On the cross, Jesus suffers unbearable pain in his body and the unbearable pain of feeling abandoned in his spirit. He cries out on the cross, “My God, my God, why have you forsaken me?” the words of Psalm 22 on his lips. Jesus, our Lord and Savior, fully human and fully divine – he suffers the pain of abandonment. Abandoned by friends – feeling abandoned by God the Father. On the cross, it is right for us to see our pain and suffering embraced here – Jesus feels our pain with us in real time. Flames, sickness, despair, fear – all that we suffer is gathered in the body of Christ on the cross.
And who is he, this Jesus Christ? He is the Beloved. His identity at baptism is not negated or destroyed in his suffering. He is the Beloved.

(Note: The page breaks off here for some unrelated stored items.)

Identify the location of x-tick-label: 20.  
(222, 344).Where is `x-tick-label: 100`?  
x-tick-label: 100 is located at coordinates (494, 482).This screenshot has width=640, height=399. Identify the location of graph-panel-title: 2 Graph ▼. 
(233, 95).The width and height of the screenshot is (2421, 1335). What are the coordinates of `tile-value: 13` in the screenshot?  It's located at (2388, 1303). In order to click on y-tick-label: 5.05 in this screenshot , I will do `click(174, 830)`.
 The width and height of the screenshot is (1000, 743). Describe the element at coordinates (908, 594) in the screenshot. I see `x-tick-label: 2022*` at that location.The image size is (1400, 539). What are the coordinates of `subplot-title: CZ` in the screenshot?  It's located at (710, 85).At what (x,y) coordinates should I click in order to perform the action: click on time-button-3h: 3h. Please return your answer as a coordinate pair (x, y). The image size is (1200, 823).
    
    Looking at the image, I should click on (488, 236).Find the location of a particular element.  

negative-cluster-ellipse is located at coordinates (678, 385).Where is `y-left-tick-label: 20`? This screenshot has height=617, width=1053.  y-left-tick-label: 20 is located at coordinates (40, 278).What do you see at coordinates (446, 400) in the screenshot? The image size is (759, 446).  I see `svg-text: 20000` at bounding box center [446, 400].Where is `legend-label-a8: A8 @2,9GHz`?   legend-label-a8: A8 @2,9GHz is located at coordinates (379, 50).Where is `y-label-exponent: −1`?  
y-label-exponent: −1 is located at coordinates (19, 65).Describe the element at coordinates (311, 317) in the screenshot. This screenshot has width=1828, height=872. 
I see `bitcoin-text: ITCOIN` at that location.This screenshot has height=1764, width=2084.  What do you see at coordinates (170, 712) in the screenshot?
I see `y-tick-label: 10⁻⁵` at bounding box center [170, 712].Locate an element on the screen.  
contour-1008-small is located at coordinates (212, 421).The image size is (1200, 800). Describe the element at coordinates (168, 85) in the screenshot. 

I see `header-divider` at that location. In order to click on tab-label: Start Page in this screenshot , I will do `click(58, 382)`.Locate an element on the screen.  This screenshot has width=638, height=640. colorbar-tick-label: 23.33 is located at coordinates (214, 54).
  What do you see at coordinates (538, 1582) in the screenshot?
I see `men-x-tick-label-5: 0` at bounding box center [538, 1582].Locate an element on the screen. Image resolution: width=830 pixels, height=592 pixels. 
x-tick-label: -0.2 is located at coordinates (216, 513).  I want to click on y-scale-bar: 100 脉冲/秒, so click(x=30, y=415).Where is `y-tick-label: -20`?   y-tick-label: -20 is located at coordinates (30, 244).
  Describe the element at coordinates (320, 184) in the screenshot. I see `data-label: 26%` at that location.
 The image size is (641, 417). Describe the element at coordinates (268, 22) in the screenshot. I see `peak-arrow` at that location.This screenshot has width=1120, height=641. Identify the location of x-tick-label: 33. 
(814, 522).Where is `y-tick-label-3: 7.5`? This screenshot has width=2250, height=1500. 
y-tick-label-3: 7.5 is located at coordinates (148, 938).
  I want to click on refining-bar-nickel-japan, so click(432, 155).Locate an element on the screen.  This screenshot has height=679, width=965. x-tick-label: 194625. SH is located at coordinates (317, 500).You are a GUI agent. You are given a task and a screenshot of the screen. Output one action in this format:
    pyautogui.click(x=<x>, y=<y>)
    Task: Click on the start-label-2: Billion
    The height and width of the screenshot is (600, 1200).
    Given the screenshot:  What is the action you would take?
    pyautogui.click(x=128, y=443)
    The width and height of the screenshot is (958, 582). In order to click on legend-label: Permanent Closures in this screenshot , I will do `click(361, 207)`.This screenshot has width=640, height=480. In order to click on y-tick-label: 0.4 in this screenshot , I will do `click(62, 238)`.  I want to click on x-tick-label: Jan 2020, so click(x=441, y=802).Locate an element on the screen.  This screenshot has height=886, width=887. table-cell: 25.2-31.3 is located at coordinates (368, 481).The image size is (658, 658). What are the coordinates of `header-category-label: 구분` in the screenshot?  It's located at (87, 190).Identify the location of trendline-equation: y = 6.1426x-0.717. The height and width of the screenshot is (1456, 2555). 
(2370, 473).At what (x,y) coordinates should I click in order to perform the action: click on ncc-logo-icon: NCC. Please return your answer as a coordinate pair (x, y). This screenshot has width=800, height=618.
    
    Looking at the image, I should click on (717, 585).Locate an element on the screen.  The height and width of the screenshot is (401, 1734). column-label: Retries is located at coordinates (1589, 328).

He comes up out of the waters and is greeted with that everlasting pronouncement: “You are my Son, the Beloved; with you I am well pleased.” Jesus shares in our suffering; we share in his Belovedness. He suffers just as we suffer; we are beloved just as he is beloved.
It is not nice, neat, tidy. It does not settle our suffering into a nice, orderly system of thinking. But what it does do is put us squarely into the personhood of Jesus Christ. Our suffering and our belovedness, his suffering and his belovedness, knit and woven and baptized and crucified together.
As he takes on our suffering, we take on his belovedness. A living, beating, broken heart looking with tenderness and mercy out from the heights of the cross; a joyous, unshakeable eternal dignity as we are lifted up out of the waters of baptism, greeted with delight by the voice of our God.
The belovedness keeps our suffering from hardening us into stone or from withering away in despair. To be beloved is to be alive, to be living flesh, living heart, living spirit. To be alive like Jesus Christ. And if we are alive as Jesus Christ, then we do the works he does. We heal the sick. We bring good news to the poor and the imprisoned. We speak truth where there is falsehood and despair. The Gospel life is belovedness in action – a belovedness that does not give up while suffering, a belovedness that does not stop at the cross, a belovedness that is not consumed or destroyed by any fiery trial. Amen.